ACCUSED DRUG LORD LOSING SLEEP IN DETENTION

Guards Flash Lights In His Cell Hourly

The man accused of being the world's biggest cocaine trafficker told a 
federal judge Friday in Miami that he's having trouble sleeping.

Gilberto Rodriguez Orejuela's worries aren't keeping him awake, even though 
he's accused of leading the infamous Cali cocaine cartel. He blamed his 
sleep deprivation on the flashlight guards at Miami's federal detention 
center shine in his eyes hourly, between 10 p.m. and 6 a.m., "denying you a 
restful sleep, ever."

Rodriguez Orejuela was brought in shackles to court for arraignment, but 
the routine legal proceeding was delayed again for 60 days while his 
lawyer, Jose Quinon, finds a way to ensure he is not being paid with 
drug-tainted money.

Rodriguez Orejuela seized the occasion to complain to U.S. District Court 
Judge Federico Moreno about the jail's "draconian rules."

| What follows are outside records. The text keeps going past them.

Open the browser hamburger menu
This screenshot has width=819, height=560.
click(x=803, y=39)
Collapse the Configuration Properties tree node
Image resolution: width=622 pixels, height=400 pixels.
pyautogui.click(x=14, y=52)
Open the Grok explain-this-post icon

He is held alone for security reasons in a special unit "without the right 
to come out into the sunlight." He also complained he has only been able to 
call his family four times since he was extradited Dec. 3 from Colombia. 
The longest conversation lasted 15 minutes.

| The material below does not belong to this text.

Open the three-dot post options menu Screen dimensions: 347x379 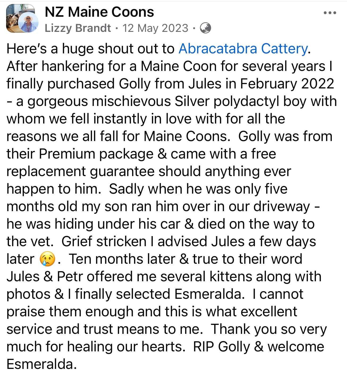pos(330,13)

But it's the interrupted sleep that's really getting to him.

"I'm asking you to please help me with this very delicate situation, which 
is affecting me physically and psychologically, given that I am a 
65-year-old man," Rodriguez Orejuela implored the judge.

The detention center's deputy warden, Walter Wood, told the judge the 
hourly checks are for security. "We have to see their faces," the deputy 
warden said.

As for the other complaints, Wood said Rodriguez Orejuela would soon be 
getting a roommate, access to an exercise yard now under construction and 
weekly phone access.

Even though authorities say the Cali cartel raked in more than $2 billion, 
Rodriguez Orejuela's defense could be paid for with public funds. Quinon 
was blocked by the government from seeking payment from property inherited 
by Rodriguez Orejuela's wife in the 1970s, long before the days of the Cali 
cartel.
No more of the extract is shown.